Supply Chains have failed or succeeded by the optimization or sub-optimization thereof. Let me use one of my favorite logistics stories of sub-optimization for those of you not as familiar, and those of you who are financial types, especially CFO’s.

A traffic manager is told by his VP operations that she must reduce transport spending this year by $450,000 to achieve their department’s goals and for her to make her bonus. For the sake of making the math easy, lets say that this company costs $2 million per day to operate (the entire company, not just the operations department). Today, the cash-to-cash cycle of the business (cash for materials until they get paid for the products they produce) is 80 days.

The traffic manager calls all the carriers and says they have to reduce their rates by $0.50 per kilo. All the carriers agree and the traffic manager reduces the spend by something north of $450K. Now comes the fun part.

While reducing the cost of the transport, the carriers now have to lower their costs and so they hold the freight for a day or two longer, or don’t use team drivers and deliver with singles. All this adds up to adding 3 days to the cash cycle (these are all assumptions). That costs the Company $6 MILLION DOLLARS, to save the $450K. The CFO and treasury people cannot figure out why the working capital is reduced and they struggle with cash flow, but the operations department saved their target and they all got their bonuses.

This is a simplified example of the problem, but in reality it happens a lot. Think about your department’s priorities and objectives and view them in the light of other departments or the corporate objectives. Too many times they are in conflict. In the logistics business we see this kind of sub-optimization every day.

In creating a distributed organization the departments, functions and processes have to be deconstructed and reconstructed. The article refers to Daniel Yellin of IBM Research and a presentation he gave on Industry Deconstruction and Enterprise Reconstruction (http://domino.research.ibm.com/comm/www_fs.nsf/pages/index.html) that shows the transition process that businesses are seeing or should see in globalization.

Mr. Harmon notes, “If senior management creates a distributed organization and outsources processes but is subsequently unable to control the resulting organization, it is doomed to failure. I believe that for many who have attempted to go global and failed this is the primary problem.

Whether a company insources or outsources, adds an office in Poughkeepsie or Dusseldorf or Beijing, where must it begin? How do we start? The article takes us to a high level business process architecture to have an overview of all processes to make and deliver the products of the company as the starting point.

I agree that all companies should have just such knowledge in a high level business process architecture, but I don’t think that is the starting place for a distributed business. For regular readers I apologize but here it comes again.
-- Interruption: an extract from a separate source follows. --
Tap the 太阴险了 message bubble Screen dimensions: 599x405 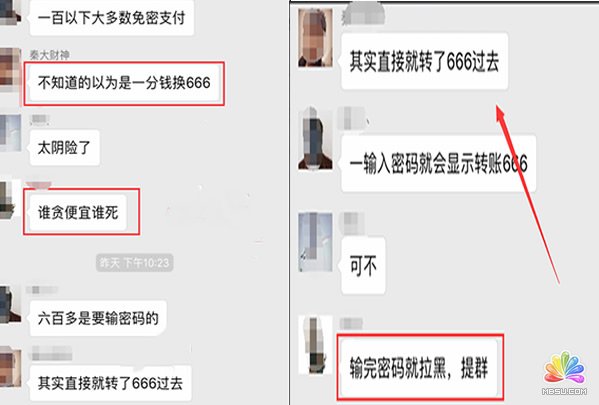65,147
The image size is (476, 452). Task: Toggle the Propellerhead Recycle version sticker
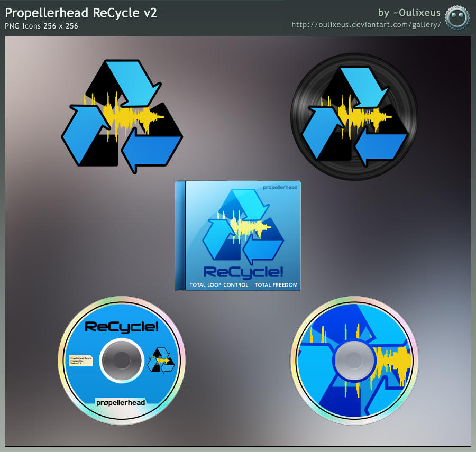[x=80, y=360]
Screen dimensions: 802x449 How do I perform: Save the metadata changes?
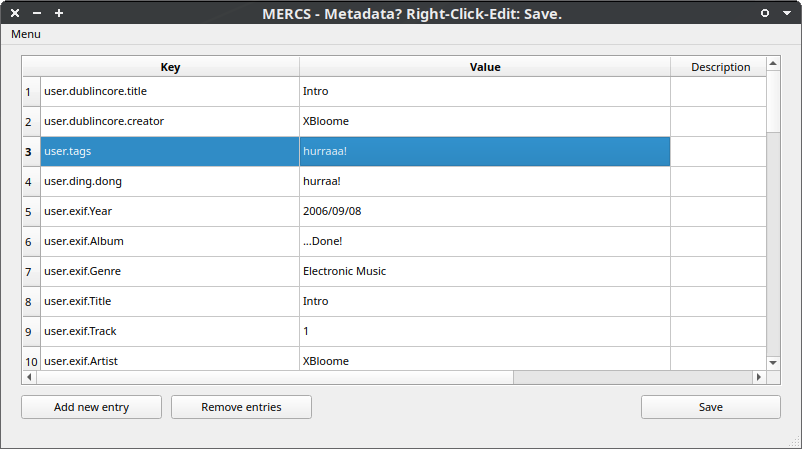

The place to start is the one place of value in your business, your customer’s order (please see post Rules Part 1 and others). If you process flow your customer’s order cycle (which goes across departments and maybe several geographies) you will be sure to be designing a distributed process that takes care of priority number one! THE CUSTOMER

Let me close by saying that whether you are going global or are staying on Main Street you should have a process map of your customer’s order cycle. Too many managers, owners and senior executives THINK they know what happens but they don’t KNOW THAT THEY KNOW.

Your subordinates don’t know either and they will tell you what they think should be happening, another dangerous scenario. (No one likes to tell the boss that things are not what they think they are, not trying to say bad things about anyone, but not many managers are in the details enough to know these days).

There are great tools out there to do business process modeling. I use a particular tool, first introduced to me as visio on steroids. If you don’t have a tool, get one.

If you don’t want to get one, hire a consultant with one and get your customer order flow modeled and once it is you will find opportunities to make it better, to make it cost less, and to make it easier for your customer to do business with you and you want that no matter where or how many you are.